Davies took over as chief executive in 2010 and set himself and his team the goal of winning a Publican Award and gaining recognition as the best in the industry. “We were absolutely thrilled we won and it was fantastic recognition of how far we had come. There’s a real sense of pride in the achievement,” he says.

Clist also talks proudly of Fuller’s victory and what it meant to him on a personal level. “We’ve made a big play across the company to make sure everyone has been recognised by the fact we have won the award. The company has tried to give the best support package in the industry to our tenants over the years and the award is recognition of that. I was personally chuffed to bits.

“Tom and I joked about both winning at the start of the evening and, thankfully, it came to pass.”

Mike Clist and Tom Davies falling through the stage at the Publican Awards 2014

The excitement was — literally — ground breaking because when the two of them got together for a picture after the ceremony, they ended up falling through a hole in the stage.


They still find time to talk regularly — checking on how trade is and often bouncing ideas off each other.

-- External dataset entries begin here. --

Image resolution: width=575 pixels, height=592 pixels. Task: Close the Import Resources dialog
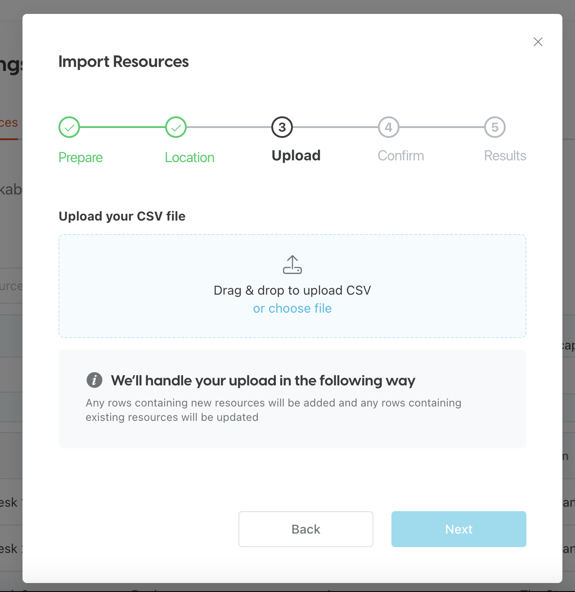tap(538, 42)
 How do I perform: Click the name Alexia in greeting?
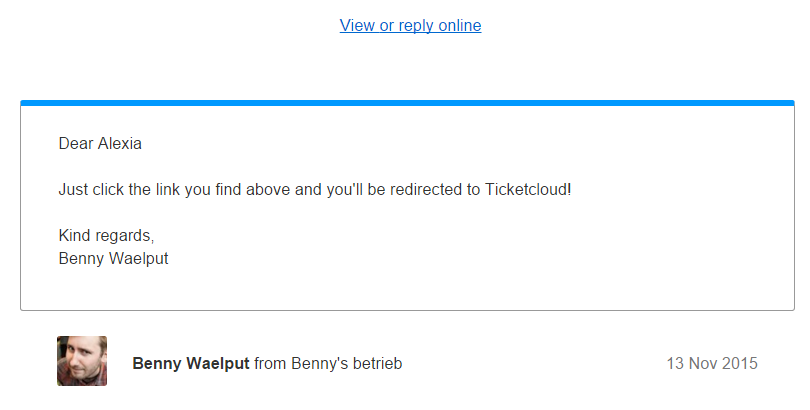click(x=120, y=144)
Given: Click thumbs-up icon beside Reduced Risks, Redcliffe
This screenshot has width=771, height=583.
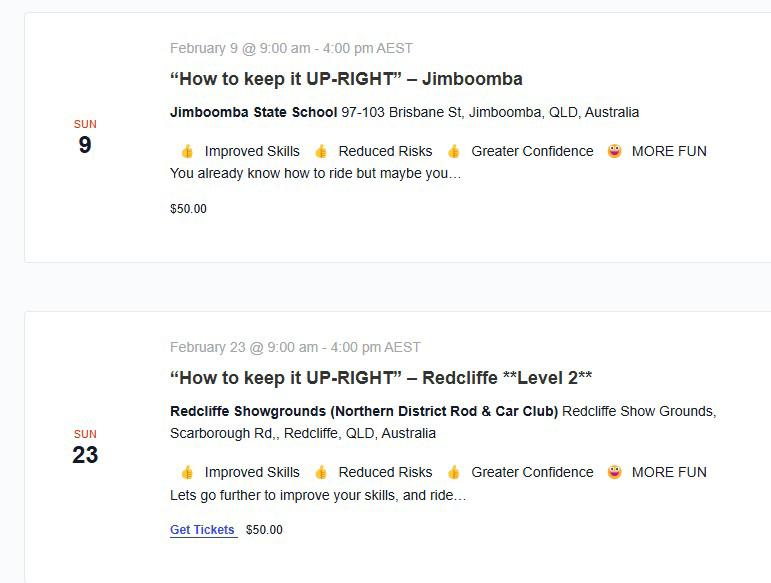Looking at the screenshot, I should 321,473.
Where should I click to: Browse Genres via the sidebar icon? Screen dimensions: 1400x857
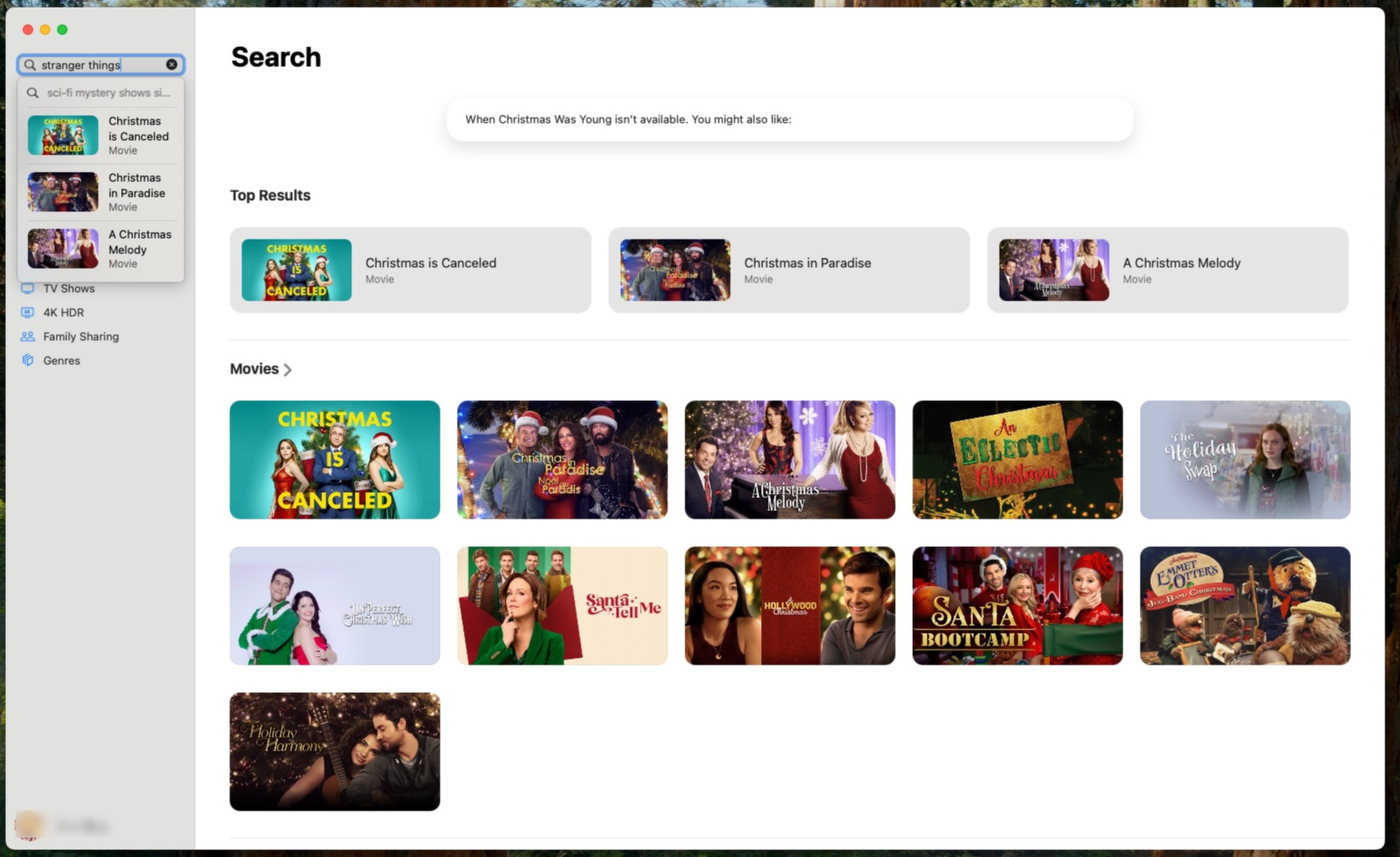coord(28,361)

And the master still has a few tricks up his sleeve for the apprentice. “A few years ago, over one summer, trade had not been good and I was looking at my figure and getting depressed,” Davies recalls. “So I rang Mike up and asked how trade was.

“He said: ‘I tell you what, it’s never been better.’ When I heard that I was about to slit my wrists and must have gone really quiet. Then I heard this laugh down the line and Mike said: ‘It’s been shit, don’t worry!’ It’s great we have that type of relationship.”

In Star Wars, under Sith Law, the apprentice would eventually rise up and slay the master then take on his own apprentice, thus continuing the cycle.

But with Clist planning on retiring next year, there will be no call for a lightsaber battle. More likely just some more gentle ribbing on the phone.